Il faut se rendre à l’évidence, il n’y aura pas plus de monde. L’opérateur devra resserrer les plans de la caméra sur le petit groupe. La raison de cette désaffection ? L’horaire matinal ! Il faut savoir qu’un Arménien dort  encore à 10 heures du matin, qu’il s’agisse du fonctionnaire, de l’artiste ou du commerçant, tous sont au lit à cette heure. Inutile de les appeler, de frapper à leur porte. 

A partir de 11 heures, une heure plus décente pour les réveils tardifs, quelques figurants arrivent négligemment pour s’installer sur une chaise, combler un trou de-ci de-là. On demande alors aux chauffeurs de venir, à la gardienne de s’installer pour faire nombre, masse. Drôle de public pour une soirée de gala, certains très habillés, maquillés, fausses perles et éventail chinois, d’autres en polo de travail. Où est le réalisateur ? Il a un marteau à la main et recouvre un tabouret d’un tissu de velours rouge. 
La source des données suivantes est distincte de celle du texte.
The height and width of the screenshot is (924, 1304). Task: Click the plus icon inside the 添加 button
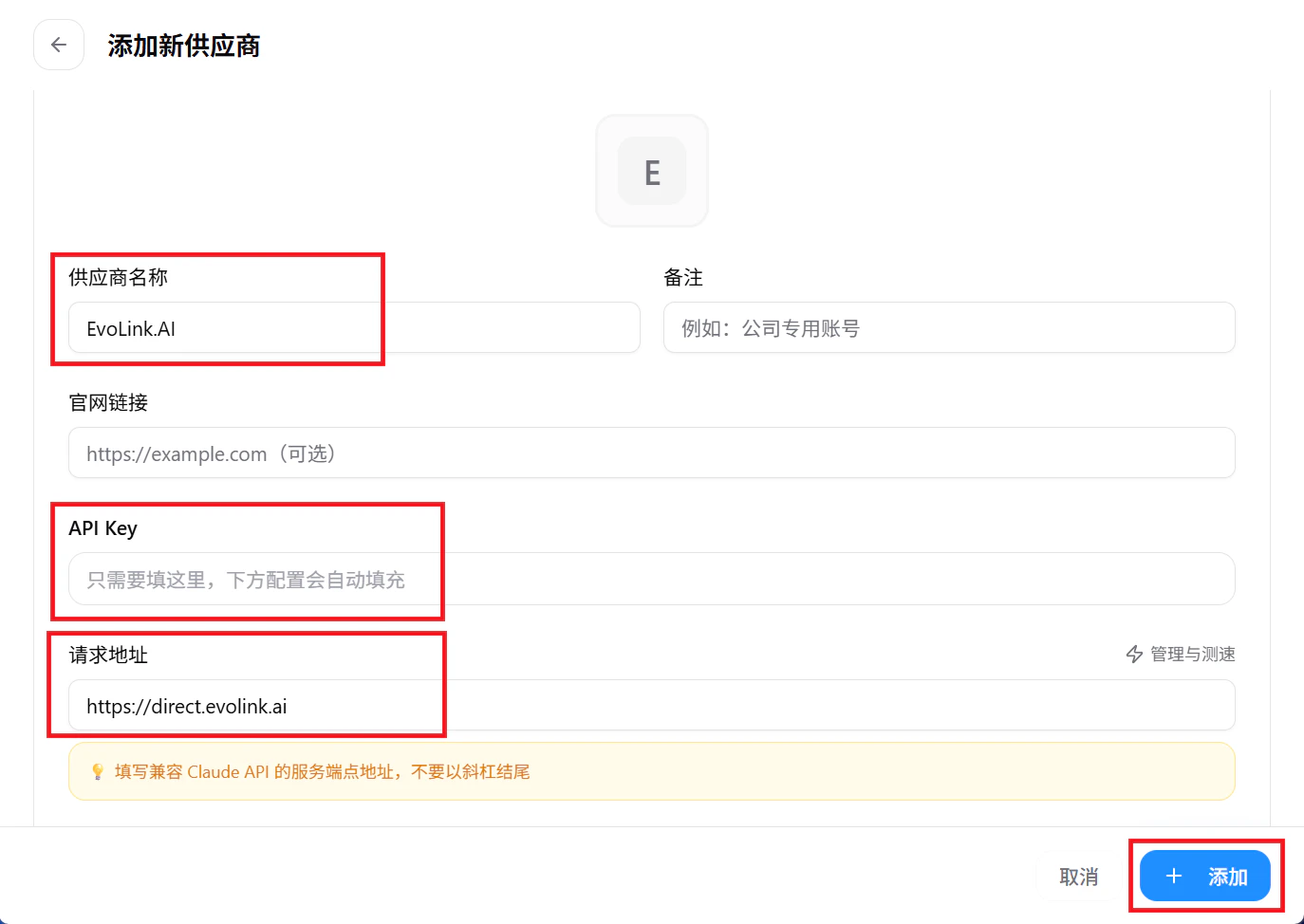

- Il faut un tabouret à la bonne taille pour la pianiste, celui que vous proposez n’est pas réglable. Elle n’est pas à l’aise pour jouer.

- On n’a pas d’autre tabouret ! 

- Mais nous sommes bien au conservatoire de musique et d’arts ?

- Oui, mais on n’a pas de tabouret pour le piano. Prenez un tabouret en cuisine. 

- Mais il faudrait le recouvrir, la scène se passe à Erevan, la capitale. Il faut que cela soit un peu chic.

- Oui, oui, on fera. On recouvrera. 

- Vous le ferez, on peut compter sur vous.

- Il n’y a pas de problème. 

Le réalisateur un marteau dans les mains, quelques clous dorés dans la bouche recouvre le tabouret. Quand il relève les yeux, il reste  zen devant le public clairsemé. C’est son film, un petit bijou, son trésor qui est en jeu et tout va de travers. 

Apolline, qui joue Loussiné la petite fille muette, prend place sur son fragile tabouret recouvert de tissu rouge devant le grand piano à queue noir, elle reprend inlassablement son morceau. 

                         001.jpg                     

Petite Loussiné qui est née le jour du tremblement de terre, déjà orpheline. Son grand-père a fait venir un piano pour qu’elle puisse s’exercer tous les jours avant le concours, mais celui-ci, le grand piano blanc tant espéré, n’est jamais rentré par la porte de la domik (leur petite maisonnette).  Et c’est dans la courette qu’elle jouera. 

La salle est une étuve. Il y a deux caméra, l’une pour le réalisateur l’autre pour la télévision puisque ce concert sera retransmis sur le petit écran installé dans la courette des baraques. 

- Qui a pensé à l’eau ?! 

- Personne. Demain il y en aura ! 

- Mais on ne vous parle pas de demain, mais d’aujourd’hui. Il y  a des personnes âgées dans la salle. 

Le producteur français, Boris, court en ville pour chercher quelques bouteilles. Le régisseur arménien pense que l’eau pour demain ça suffira. 

Pendant ce temps les conducteurs à l’extérieur du théâtre hurlent, deux très gros hommes suant sur leur camion. 

- Nous on ne travaille pas comme cela! 

- Vous travaillez comment alors ? 

- On travaille, mais pas comme cela. 

En fait, le peuple arménien est affectif, passionnel, il ne peut travailler qu’avec l’Amour. 

- Si on vous aime, on donnera tout, même l’impossible, même ce que l’on n’a pas, il suffit de nous sourire.